***** LISTED RECORDS

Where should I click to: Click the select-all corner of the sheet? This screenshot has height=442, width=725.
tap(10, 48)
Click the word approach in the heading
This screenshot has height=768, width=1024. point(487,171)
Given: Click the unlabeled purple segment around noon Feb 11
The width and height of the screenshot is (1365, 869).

**********
***** LISTED RECORDS

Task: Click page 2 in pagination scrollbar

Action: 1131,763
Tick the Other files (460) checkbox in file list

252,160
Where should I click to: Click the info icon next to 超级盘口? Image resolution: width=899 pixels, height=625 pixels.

**********
***** LISTED RECORDS

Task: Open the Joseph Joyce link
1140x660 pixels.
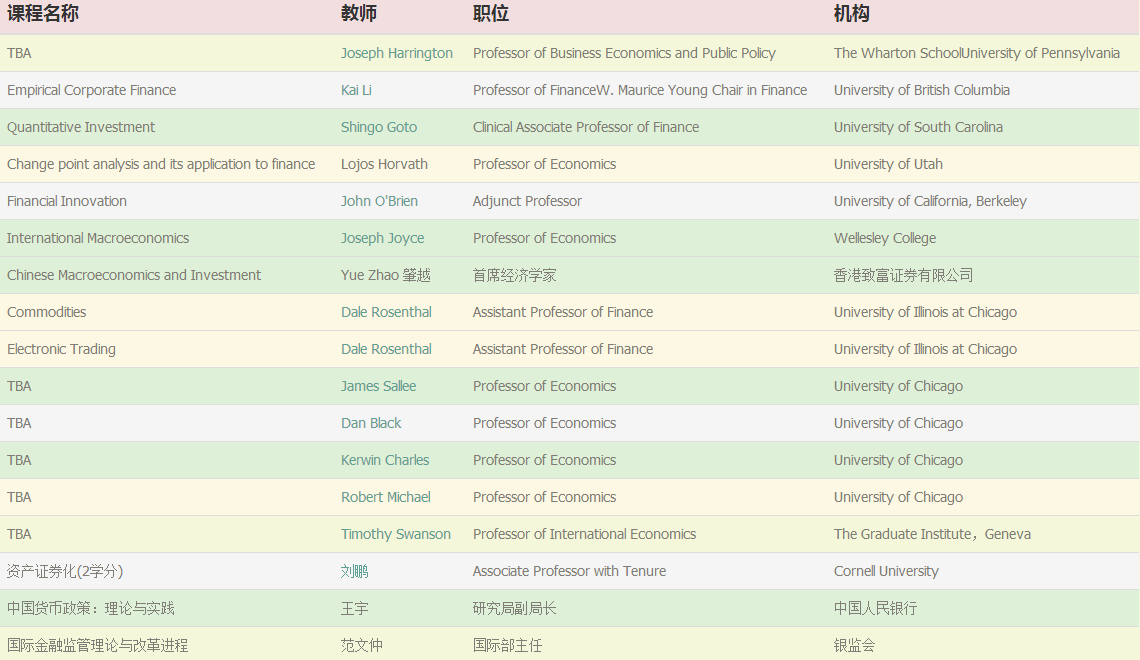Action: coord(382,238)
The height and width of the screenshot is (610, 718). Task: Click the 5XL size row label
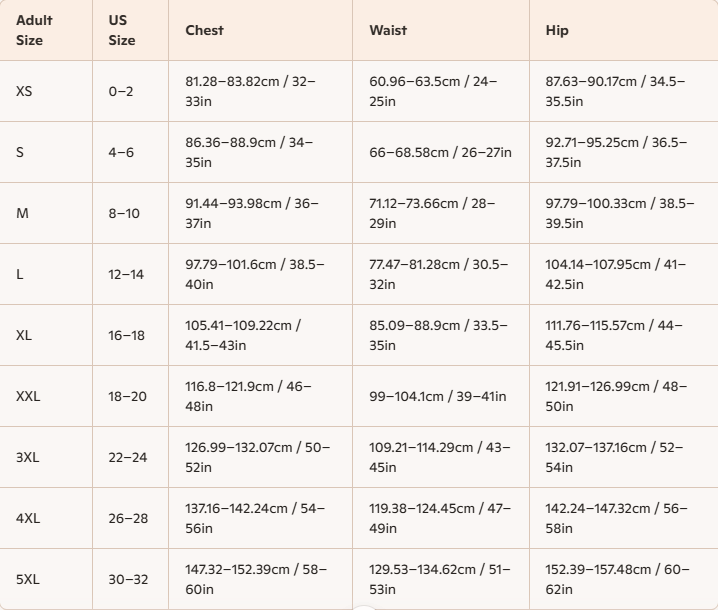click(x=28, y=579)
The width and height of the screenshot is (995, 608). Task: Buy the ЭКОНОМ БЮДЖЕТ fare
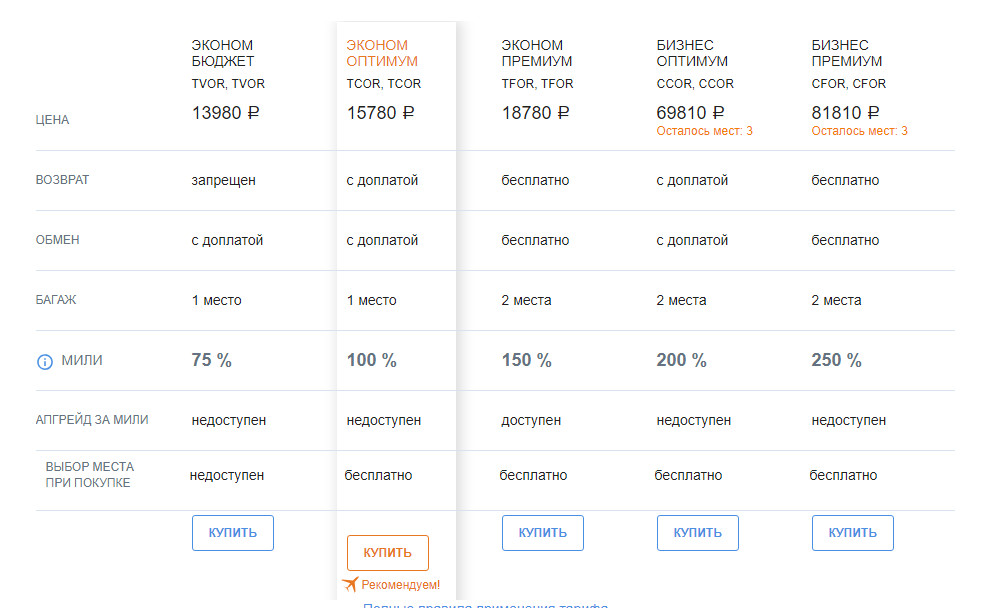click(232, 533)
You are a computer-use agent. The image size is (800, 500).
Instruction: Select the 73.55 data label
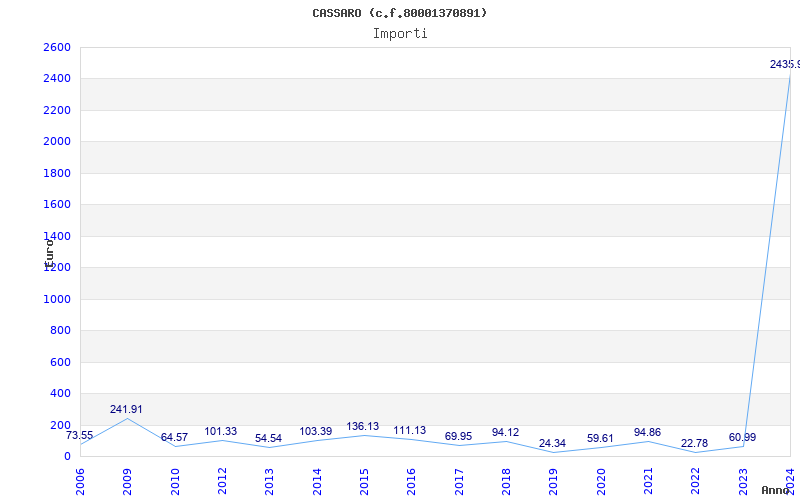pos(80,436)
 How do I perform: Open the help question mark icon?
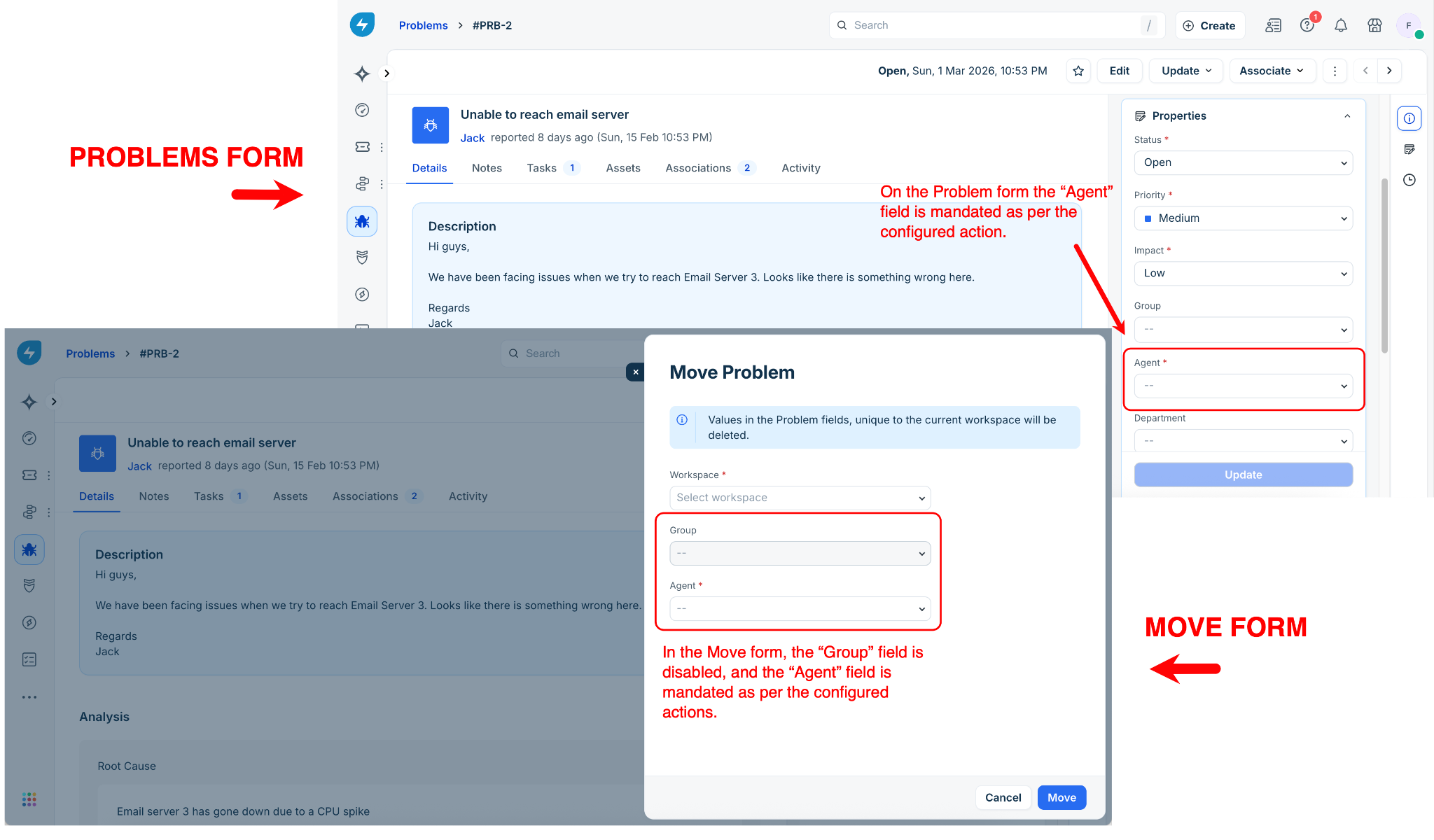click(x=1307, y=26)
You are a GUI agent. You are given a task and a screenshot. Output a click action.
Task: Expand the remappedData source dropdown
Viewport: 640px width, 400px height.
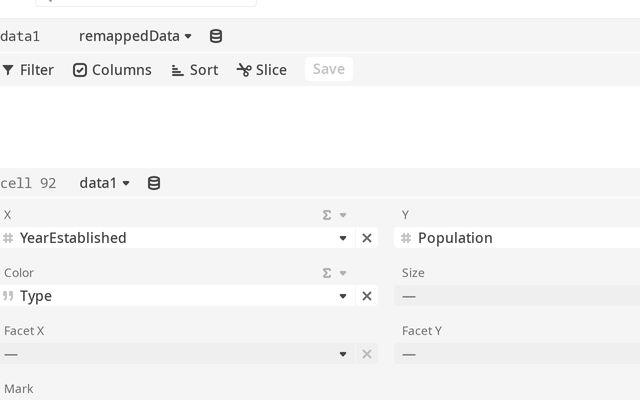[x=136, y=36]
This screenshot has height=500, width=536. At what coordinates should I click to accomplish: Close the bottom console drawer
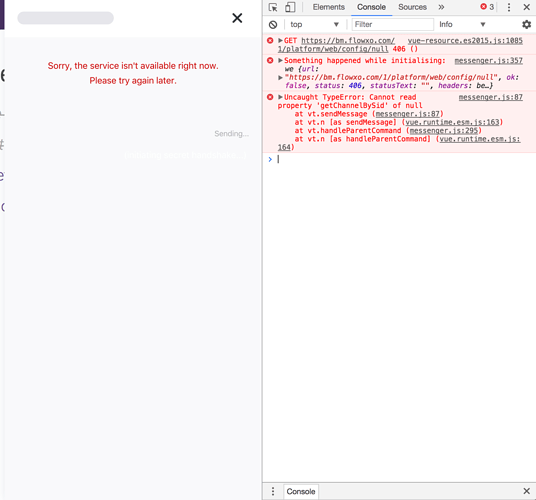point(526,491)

**********

> _WRITTEN PROBLEM_
Could you return the rows above word for word, starting at the line that has "The width and height of the screenshot is (995, 608)." and ending after the line that has "click(x=1307, y=26)", with the pictures left out?

> _EXPECTED ANSWER_
The width and height of the screenshot is (995, 608). Task: Buy the ЭКОНОМ БЮДЖЕТ fare
click(232, 533)
You are a computer-use agent. The image size is (800, 500).
Instruction: Select the 73.55 data label
pos(80,436)
 How do I perform: Open the help question mark icon?
click(x=1307, y=26)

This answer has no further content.